海洋散骨は、「個別散骨」「代理散骨」「合同散骨」の三つのプランに分けられます。個別散骨は船を貸し切って1家族のみで散骨を行うプランで、20〜30万円ほどが相場とされています。代理散骨は業者に散骨を代行してもらう方法で、費用は5万円ほどです。合同散骨は複数の家族が一つの船を貸し切って散骨する方法で、費用は10〜20万円ほどです。どのように故人を見送りたいかや、予算に合わせてプランを考えましょう。

空中散骨

空中散骨とは、空から粉骨した遺骨を撒いて供養する方法です。空中散骨には、小型のヘリコプターや飛行機に乗って散骨する方法と、遺骨を入れた風船を空に飛ばす方法の二つがあります。小型の乗り物を貸し切って散骨する場合、30〜50万円ほどが相場とされています。同乗する人数が増えるほど、費用は高額になります。
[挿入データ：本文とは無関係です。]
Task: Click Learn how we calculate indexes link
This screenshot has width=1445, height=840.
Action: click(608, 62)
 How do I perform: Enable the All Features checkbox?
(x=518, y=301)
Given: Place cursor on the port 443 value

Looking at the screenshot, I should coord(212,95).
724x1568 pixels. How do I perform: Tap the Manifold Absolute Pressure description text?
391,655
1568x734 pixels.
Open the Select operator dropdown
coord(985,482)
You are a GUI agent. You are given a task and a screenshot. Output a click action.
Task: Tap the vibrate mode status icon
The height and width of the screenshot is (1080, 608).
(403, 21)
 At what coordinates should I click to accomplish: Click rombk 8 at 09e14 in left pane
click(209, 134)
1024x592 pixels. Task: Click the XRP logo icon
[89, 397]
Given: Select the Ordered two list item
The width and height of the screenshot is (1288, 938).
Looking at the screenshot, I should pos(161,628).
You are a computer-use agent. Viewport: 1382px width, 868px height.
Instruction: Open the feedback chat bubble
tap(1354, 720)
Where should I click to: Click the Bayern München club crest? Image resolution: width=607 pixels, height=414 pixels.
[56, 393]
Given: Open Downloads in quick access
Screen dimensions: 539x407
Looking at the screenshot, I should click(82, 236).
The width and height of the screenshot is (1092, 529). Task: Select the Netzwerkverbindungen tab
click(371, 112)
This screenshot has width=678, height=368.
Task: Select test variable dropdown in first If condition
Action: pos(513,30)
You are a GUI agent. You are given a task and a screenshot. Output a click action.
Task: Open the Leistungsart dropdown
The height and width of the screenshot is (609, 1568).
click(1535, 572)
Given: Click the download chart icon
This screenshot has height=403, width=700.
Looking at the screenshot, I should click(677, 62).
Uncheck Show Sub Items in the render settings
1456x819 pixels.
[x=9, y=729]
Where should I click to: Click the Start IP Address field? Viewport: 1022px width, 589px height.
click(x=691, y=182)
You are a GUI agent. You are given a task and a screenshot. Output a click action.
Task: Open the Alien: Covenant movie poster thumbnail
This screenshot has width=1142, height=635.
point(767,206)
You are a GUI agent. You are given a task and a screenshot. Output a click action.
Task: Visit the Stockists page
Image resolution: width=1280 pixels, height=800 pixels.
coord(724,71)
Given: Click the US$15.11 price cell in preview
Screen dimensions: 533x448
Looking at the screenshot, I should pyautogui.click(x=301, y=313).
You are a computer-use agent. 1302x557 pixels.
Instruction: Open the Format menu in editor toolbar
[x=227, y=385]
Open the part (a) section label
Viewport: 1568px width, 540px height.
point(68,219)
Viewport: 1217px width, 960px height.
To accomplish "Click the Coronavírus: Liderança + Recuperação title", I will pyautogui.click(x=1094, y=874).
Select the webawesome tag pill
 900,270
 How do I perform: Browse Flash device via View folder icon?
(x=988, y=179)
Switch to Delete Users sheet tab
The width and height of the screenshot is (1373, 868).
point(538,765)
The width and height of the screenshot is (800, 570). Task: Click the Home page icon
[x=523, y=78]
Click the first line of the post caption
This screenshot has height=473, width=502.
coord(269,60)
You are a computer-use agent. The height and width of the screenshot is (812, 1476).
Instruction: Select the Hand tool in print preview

風船を使った空中散骨は、建物のない土地や海の近くなどで行います。高度30km以上の成層圏に入ると自動で風船が割れ、遺骨が撒かれるという仕組みです。費用は平均20〜40万円ほどとされています。

手元供養

手元供養とは、お墓に納骨したり散骨したりせず遺骨を手元に置いて供養する方法です。遺骨を粉骨してパウダー状に加工することで、プレートやアクセサリーなどに加工できます。また、粉骨すると遺骨の容積が少なくなるため小さな骨壷に移し替えられ、供養のためのスペースが狭くても手元供養ができます。

納骨堂

粉骨後の供養方法として、納骨堂への埋葬も挙げられます。納骨堂は遺骨を納めるための施設であるため、最低限のスペースしか設けられていないところも多くあります。遺骨をパウダー状にしてコンパクトにすることで、納骨スペースが小さい納骨堂での供養も選択肢に入れられます。

納骨堂にはロッカー式や仏壇式、位牌式、機械式などさまざまなタイプがあり、それぞれ費用や特徴が異なります。予算や故人の希望、供養のやり方などに合わせて納骨堂のタイプを選びましょう。

粉骨方法やその後の供養の流れを押さえておきましょう

この記事のまとめ

  • 粉骨とは、火葬後の故人の遺骨を粉砕してパウダー状にすること
  • 粉骨が必要となる場合は、①粉骨が必要な供養方法を選ぶ場合②分骨をする場合③納骨スペースが狭い場合など
  • 遺骨を粉骨する場合は業者に依頼するのが一般的だが、自分で粉骨することも可能
  • 粉骨業者を選ぶ際、料金や対応の丁寧さ、粉骨技術の高さなどを確認する
  • 粉骨にかかる費用は2〜3万円ほどが相場で、遺骨の量状態によって変動する
  • 粉骨後の遺骨は、散骨や手元供養、納骨堂などで供養することが多い

粉骨とは、故人の遺骨をパウダー状に粉砕することです。希望する供養方法や納骨スペースの広さによって、粉骨が必要になる場合があります。粉骨を行う場合は、前もって粉骨のやり方や費用、その後の供養方法などを押さえておきましょう。